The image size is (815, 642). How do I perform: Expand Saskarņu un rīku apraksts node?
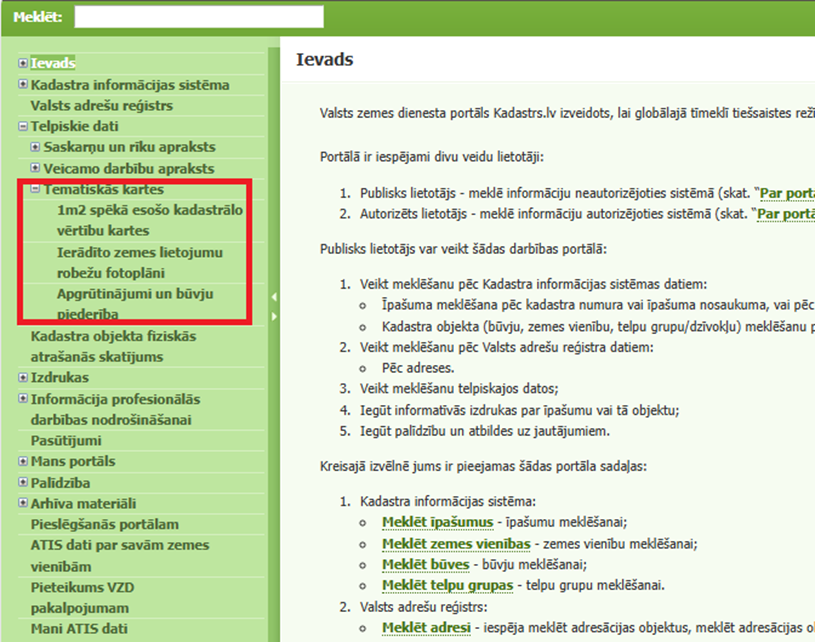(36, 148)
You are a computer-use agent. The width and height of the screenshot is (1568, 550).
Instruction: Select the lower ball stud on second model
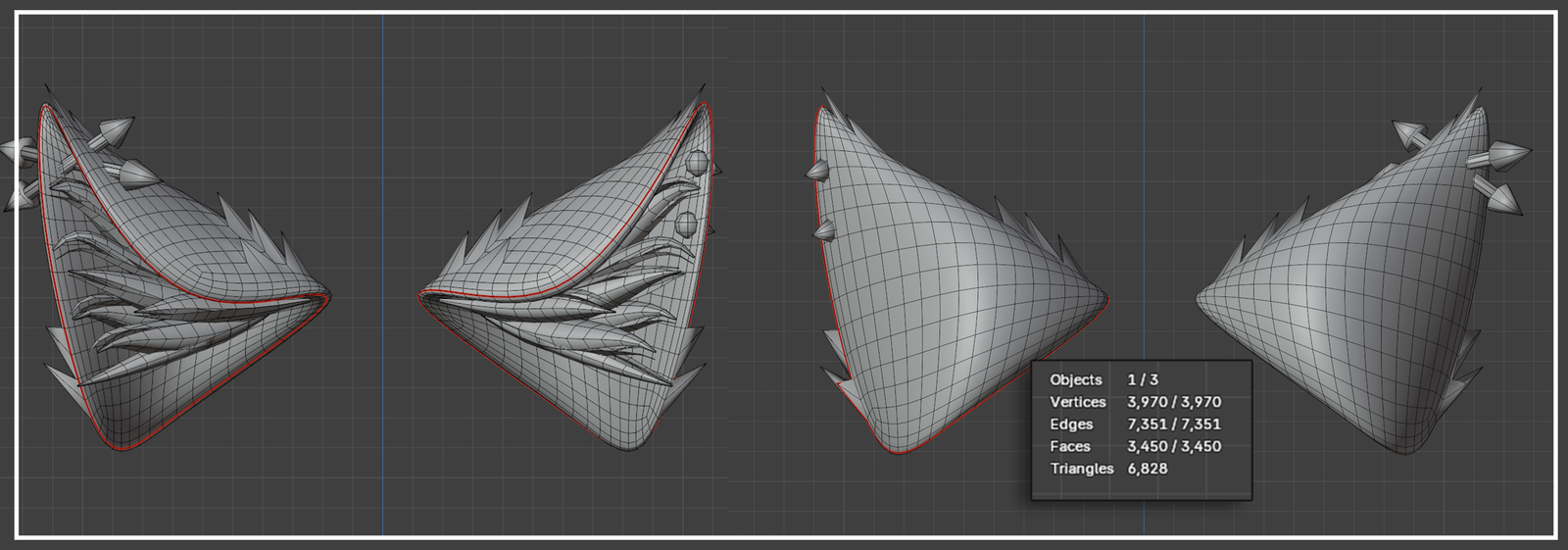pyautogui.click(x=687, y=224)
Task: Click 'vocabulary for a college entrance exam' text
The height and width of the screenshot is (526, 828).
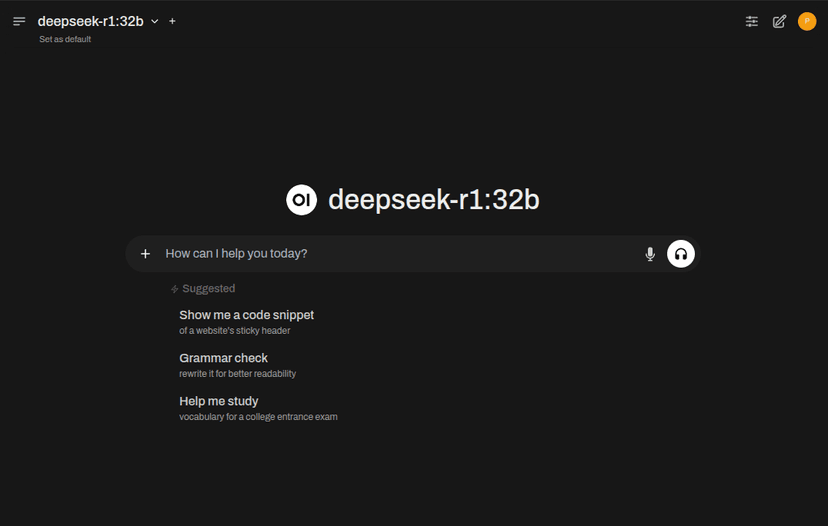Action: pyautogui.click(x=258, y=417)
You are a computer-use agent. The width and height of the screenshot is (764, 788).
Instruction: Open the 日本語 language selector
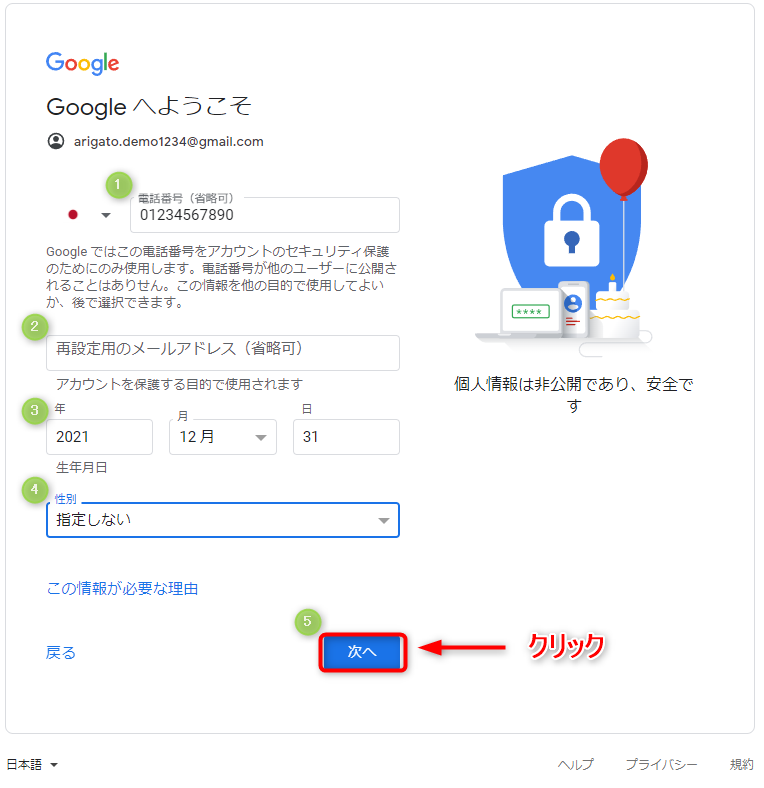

__________

THE PROBLEM: Copy every record verbatim while leaving each picture out.

YOUR SOLUTION:
The image size is (815, 642). How do I perform: Expand Saskarņu un rīku apraksts node?
(36, 148)
You are a computer-use agent. The width and height of the screenshot is (1568, 550).
Instruction: Select the lower ball stud on second model
pyautogui.click(x=687, y=224)
Task: Click 'vocabulary for a college entrance exam' text
The height and width of the screenshot is (526, 828).
Action: pyautogui.click(x=258, y=417)
You are a computer-use agent. The width and height of the screenshot is (764, 788).
Instruction: Open the 日本語 language selector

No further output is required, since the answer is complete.